I used to work 2-1030, it was also a .7. With school age kids it was awful, I felt like I never saw the kids and it was terrible. I of course missed my husband also, but it was not seeing my kids that KILLED me. With young kids if you can find a babysitter for a couple of hours per day it will save you on childcare, assuming your husband works a day job, plus you won't have to adjust back to a day schedule when you work nights. By the time your kids are in school you should be able to transfer to a day position (hopefully).

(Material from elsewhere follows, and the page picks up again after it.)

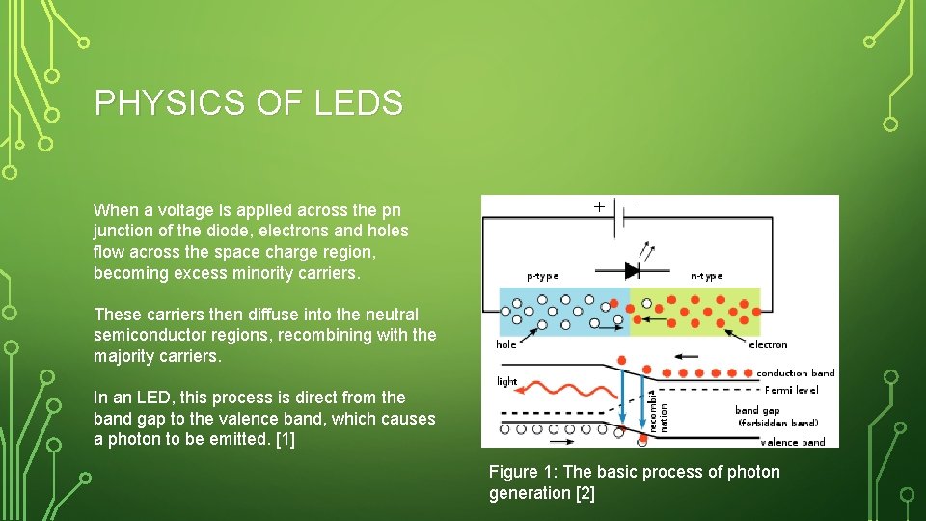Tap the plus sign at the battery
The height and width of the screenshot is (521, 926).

it would be f/s/sun nights and then 4 day shifts during the week. everyone says its awful so im scared to do it but i can see my husbands point of view also

my goal is to get onto day shift when the kids get into school but right now I would be home with them until 2ish and then my husband would get home around 6. im not sure i could function doing a day/night rotation but my husband is just not getting the logic behind it

I think everyone's situation is different. I work 1900-0630 three days a week. I am a wife and mother to three teenagers. Me working NOC shift works for us, partly because of the age of my kids. My teenagers (19,17,14) have their own lives, college/highschool classes and activities. The best part of me working is nights is that there is ALWAYS a parent home.

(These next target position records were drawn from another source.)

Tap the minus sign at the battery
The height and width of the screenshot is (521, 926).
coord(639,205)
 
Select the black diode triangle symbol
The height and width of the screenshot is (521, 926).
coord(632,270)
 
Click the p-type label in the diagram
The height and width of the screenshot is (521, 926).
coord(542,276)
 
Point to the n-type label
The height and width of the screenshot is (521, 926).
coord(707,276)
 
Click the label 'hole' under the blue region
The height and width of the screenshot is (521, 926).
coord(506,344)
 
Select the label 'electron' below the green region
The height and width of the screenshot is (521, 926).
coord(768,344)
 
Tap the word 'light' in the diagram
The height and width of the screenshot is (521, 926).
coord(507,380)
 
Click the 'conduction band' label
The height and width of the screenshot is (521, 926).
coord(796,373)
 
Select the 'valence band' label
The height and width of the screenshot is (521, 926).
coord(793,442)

As far as my relationship with my husband goes, its great. He is an early to bed kind of guy anyway and is asleep by 2100. Sometimes if he is working on a project that has overtime he works 0600-1800 so I may go three days without seeing him, but then I have four days off to reconnect with my family.

Also, I am a trainer on my unit and nights is a great place to learn without managers, administration (too much) family around. It is invaluable experience. I would suggest maybe giving it a try?

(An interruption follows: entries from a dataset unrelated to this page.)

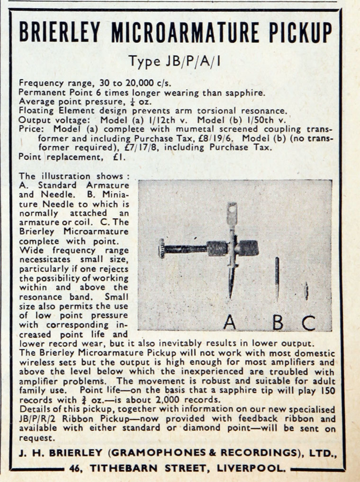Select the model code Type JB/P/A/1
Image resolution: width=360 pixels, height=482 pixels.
click(x=176, y=62)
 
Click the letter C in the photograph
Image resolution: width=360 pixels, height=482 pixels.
click(x=308, y=322)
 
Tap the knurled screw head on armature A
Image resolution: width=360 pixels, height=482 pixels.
click(x=162, y=249)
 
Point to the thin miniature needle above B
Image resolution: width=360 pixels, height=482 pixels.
click(x=277, y=277)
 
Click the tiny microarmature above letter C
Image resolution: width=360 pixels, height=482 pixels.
click(x=306, y=291)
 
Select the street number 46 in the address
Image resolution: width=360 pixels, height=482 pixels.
click(x=75, y=469)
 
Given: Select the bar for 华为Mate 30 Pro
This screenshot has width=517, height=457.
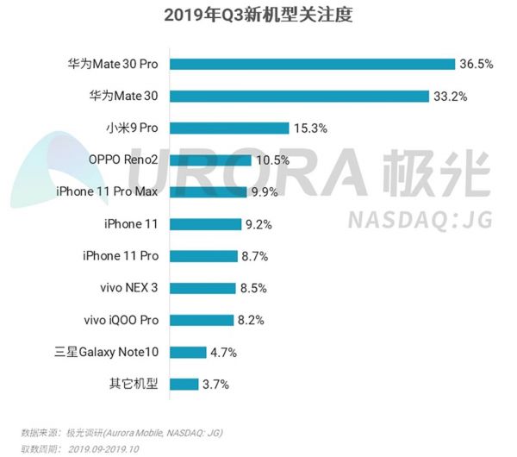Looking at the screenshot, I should point(312,64).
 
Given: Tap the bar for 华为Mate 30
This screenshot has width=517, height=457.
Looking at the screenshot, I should point(299,96).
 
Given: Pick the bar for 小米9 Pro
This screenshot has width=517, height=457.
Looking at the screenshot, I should point(229,128).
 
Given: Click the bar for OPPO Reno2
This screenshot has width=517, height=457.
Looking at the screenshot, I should point(210,160).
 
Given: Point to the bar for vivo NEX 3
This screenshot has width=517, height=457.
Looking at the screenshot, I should point(202,288).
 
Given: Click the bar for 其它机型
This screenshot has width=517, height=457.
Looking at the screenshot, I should point(184,384).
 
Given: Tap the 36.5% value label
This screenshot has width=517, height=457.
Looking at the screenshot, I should point(477,64).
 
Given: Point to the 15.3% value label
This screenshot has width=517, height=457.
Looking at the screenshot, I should point(311,128).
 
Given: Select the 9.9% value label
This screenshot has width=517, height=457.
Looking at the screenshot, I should point(267,191).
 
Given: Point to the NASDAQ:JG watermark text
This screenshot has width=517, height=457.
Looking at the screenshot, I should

Specializes in Management, Med/Surg, Clinical Trainer.
it would be f/s/sun nights and then 4 day shifts during the week. everyone says its awful so im scared to do it but i can see my husbands point of view also

A day/night rotation can be brutal. I am not understanding this rotation. Would you work 4 days per week....one week day and then Fri/Sat/Sun NOC and the Next week work 4 week days? If so that is very doable. You are only swapping every other week.

Specializes in SICU, trauma, neuro.

As a new grad, I worked 0.8, PM/noc rotation. The shift changed very week--1 week PMs, 1 week nocs, etc. It was HORRIBLE. I don't like rotating myself anyway--I'd rather work straight nocs. But changing shifts every week was so hard. Where I work now, rotating shifts change monthly. So if you did the rotation, you'd be on nights on your weekend and PMs during the week? So if it's your weekend to work, you'l work both shifts in the span of one week? It's absolute havoc on the body. I can't stress enough the importance of NOT switching shifts too often.

Straight evenings is tough for family life, if your husband works typical office hours. Personally I'd never do eves with kids in school if I had to work FT. Right now I'm half time straight PMs, and for us it's working better than nocs did becuase of sleeping at a somewhat normal time.

Clear as mud? Both options have their benefits and difficulties, and every family is different.